## BEGIN Article

Re: MVCC catalog access

From: Andres Freund <andres(at)2ndquadrant(dot)com>
To: Robert Haas <robertmhaas(at)gmail(dot)com>
Cc: Alvaro Herrera <alvherre(at)2ndquadrant(dot)com>, Michael Paquier <michael(dot)paquier(at)gmail(dot)com>, PostgreSQL mailing lists <pgsql-hackers(at)postgresql(dot)org>
Subject: Re: MVCC catalog access
Date: 2013-07-02 13:02:01
Message-ID: 20130702130201.GA19837@alap2.anarazel.de
Views: Raw Message | Whole Thread | Download mbox | Resend email
Thread:
Lists: pgsql-hackers

On 2013-07-01 15:02:41 -0400, Robert Haas wrote:
> >> * These are updated by GetSnapshotData. We initialize them this way
> >> @@ -177,6 +188,9 @@ GetTransactionSnapshot(void)
> >> else
> >> CurrentSnapshot = GetSnapshotData(&CurrentSnapshotData);
> >>
> >> + /* Don't allow catalog snapshot to be older than xact snapshot. */
> >> + CatalogSnapshotStale = true;
> >> +
> > Do we really need to invalidate snapshots in either situation? Isn't it
> > implied, that if it's still valid, according to a) no invalidation via local
> > invalidation messages b) no invalidations from other backends, there
> > shouldn't be any possible differences when you only look at the catalog?
>
> I had the same thought, removed that code, and then put it back. The
> problem is that if we revive an older snapshot "from the dead", so to
> speak, our backend's advertised xmin might need to go backwards, and
> that seems unsafe - e.g. suppose another backend has updated a tuple
> but not yet committed. We don't see any invalidation messages so
> decide reuse our existing (old) snapshot and begin a scan. After
> we've looked at the page containing the new tuple (and decided not to
> see it), vacuum nukes the old tuple (which we then also don't see).
> Bad things ensue. It might be possible to avoid the majority of
> problems in this area via an appropriate set of grotty hacks, but I
> don't want to go there.

Yes, I thought about that and I think it's a problem that can be solved
without too ugly hacks. But, as you say:

> Yeah, I think there's room for further fine-tuning there. But I think
> it would make sense to push the patch at this point, and then if we
> find cases that can be further improved, or things that it breaks, we
> can fix them. This area is complicated enough that I wouldn't be
> horribly surprised if we end up having to fix a few more problem cases
> or even revert the whole thing, but I think we've probably reached the
> point where further review has less value than getting the code out
> there in front of more people and seeing where (if anywhere) the
> wheels come off out in the wild.

## END Article
## BEGIN Listed records

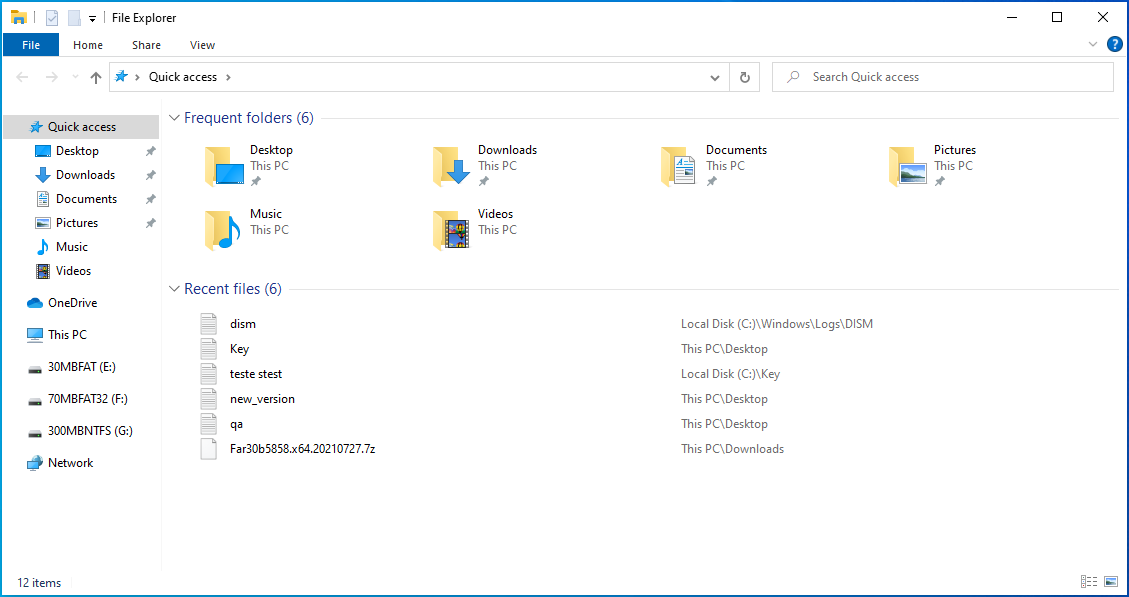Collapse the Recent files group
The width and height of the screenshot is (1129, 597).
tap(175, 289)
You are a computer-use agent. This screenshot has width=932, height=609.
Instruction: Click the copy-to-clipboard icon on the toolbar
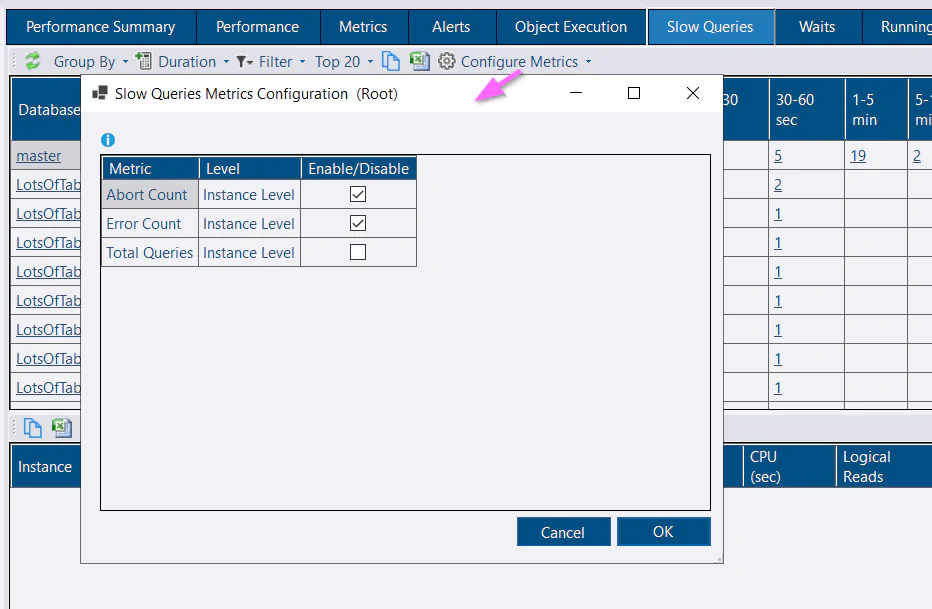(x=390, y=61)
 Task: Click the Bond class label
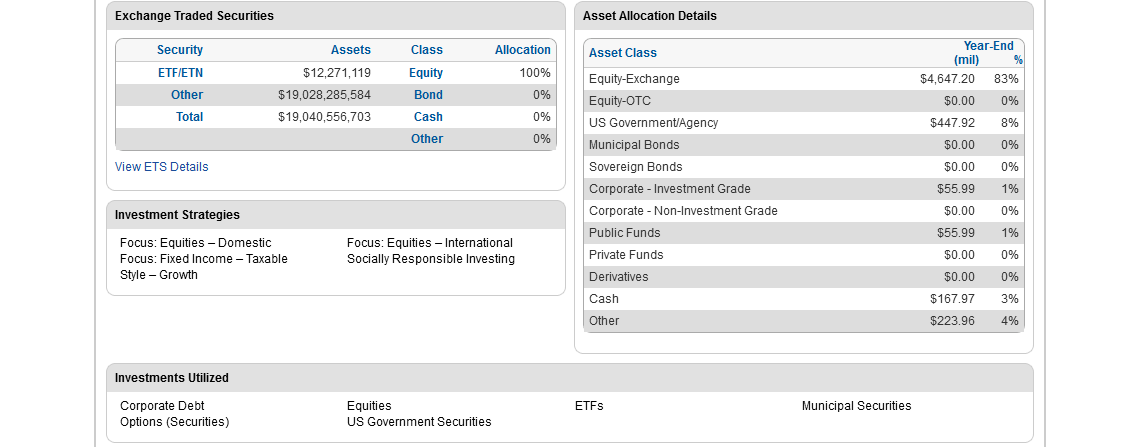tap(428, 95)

## END Listed records

*Exercise instructions:*
**1.** Rewrite the records from their start through the line containing "(x=390, y=61)" as a numbered list, skipping blank lines and leaving out the pictures.
**2.** Continue the mailing list reply about MVCC catalog access from its last line.
The text and the records come from unrelated sources.

*Written answers:*
**1.**
1. Collapse the Recent files group
2. The width and height of the screenshot is (1129, 597).
3. tap(175, 289)
4. You are a computer-use agent. This screenshot has width=932, height=609.
5. Instruction: Click the copy-to-clipboard icon on the toolbar
6. (x=390, y=61)

**2.**
I am pretty sure that we will have to fix more stuff, but luckily we're
in the beginning of the cycle. And while I'd prefer more eyes on the
patch before it gets applied, especially ones knowledgeable about the
implications this has, I don't really see that happening soon. So
applying is more likely to lead to more review than waiting.

So, from me: +1.

Some things that might be worth changing when committing:
* Could you add a Assert(!RelationHasSysCache(relid)) to
RelationInvalidatesSnapshotsOnly? It's not unlikely that it will be
missed by the next person adding a syscache and that seems like it
could have ugly and hard to detect consequences.
* maybe use bsearch(3) instead of open coding the binary search? We
already use it in the backend.
* possibly paranoid, but I'd add a Assert to heap_beginscan_catalog or
GetCatalogSnapshot ensuring we're dealing with a catalog relation. The
consistency mechanisms in GetCatalogSnapshot() only work for those, so
there doesn't seem to be a valid usecase for non-catalog relations.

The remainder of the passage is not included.